Collected data:
+ + +

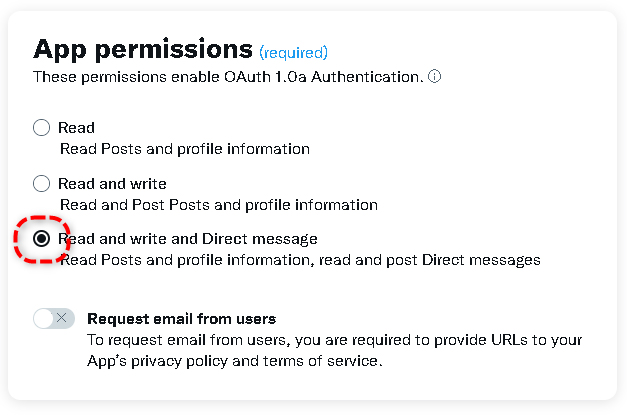Click the To request email from users line

(334, 340)
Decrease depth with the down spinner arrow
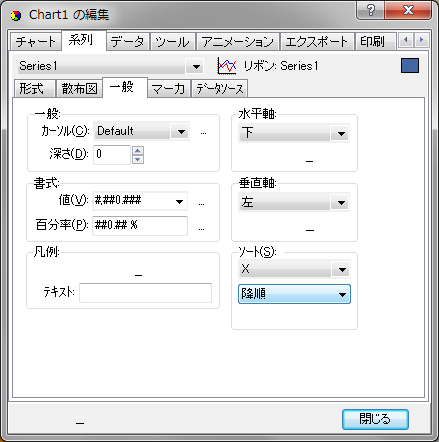 pos(138,159)
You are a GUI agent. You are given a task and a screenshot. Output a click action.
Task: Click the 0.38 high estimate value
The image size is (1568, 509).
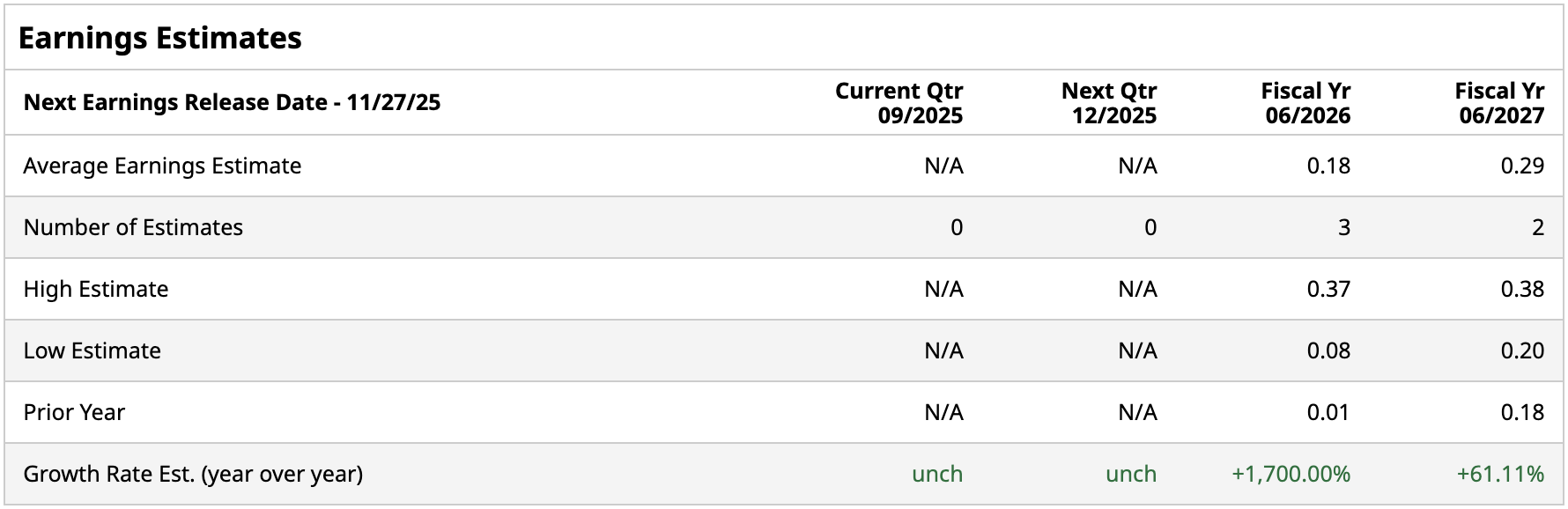[1522, 289]
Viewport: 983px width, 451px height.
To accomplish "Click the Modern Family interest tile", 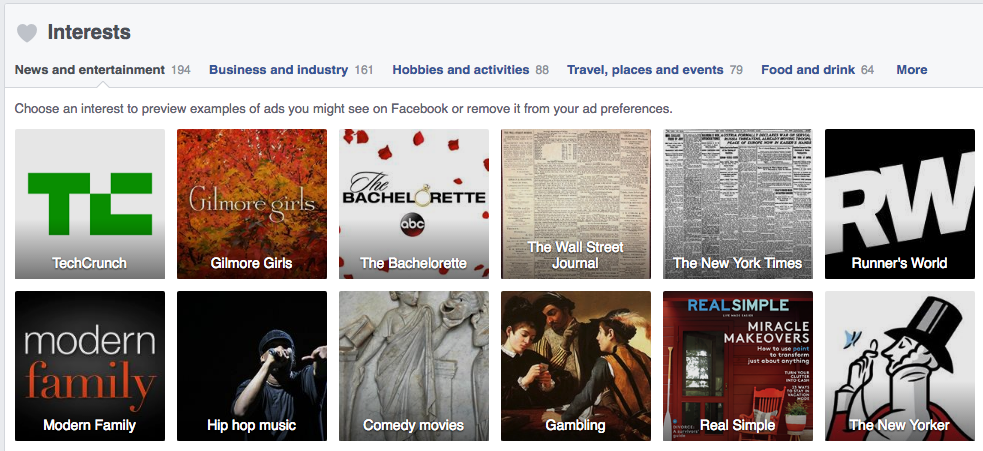I will click(x=90, y=366).

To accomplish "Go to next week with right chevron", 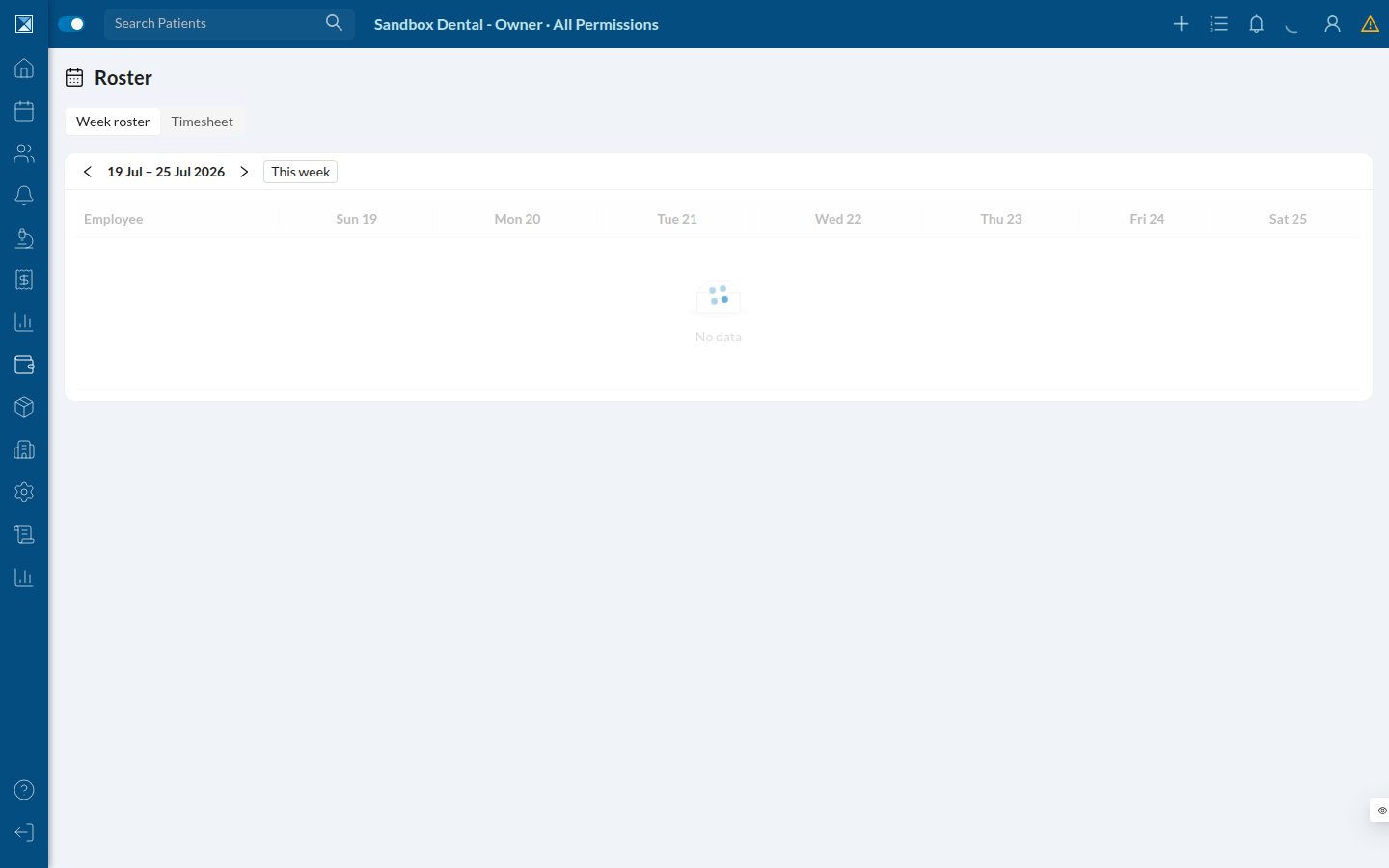I will tap(244, 172).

+ + +

With the pictures left out, write out exactly the lines above from the one containing "Decrease depth with the down spinner arrow" through the one containing "Viewport: 983px width, 451px height.".

-- Written answer --
Decrease depth with the down spinner arrow
 pos(138,159)
You are a GUI agent. You are given a task and a screenshot. Output a click action.
Task: Click the 0.38 high estimate value
The image size is (1568, 509).
[1522, 289]
Viewport: 983px width, 451px height.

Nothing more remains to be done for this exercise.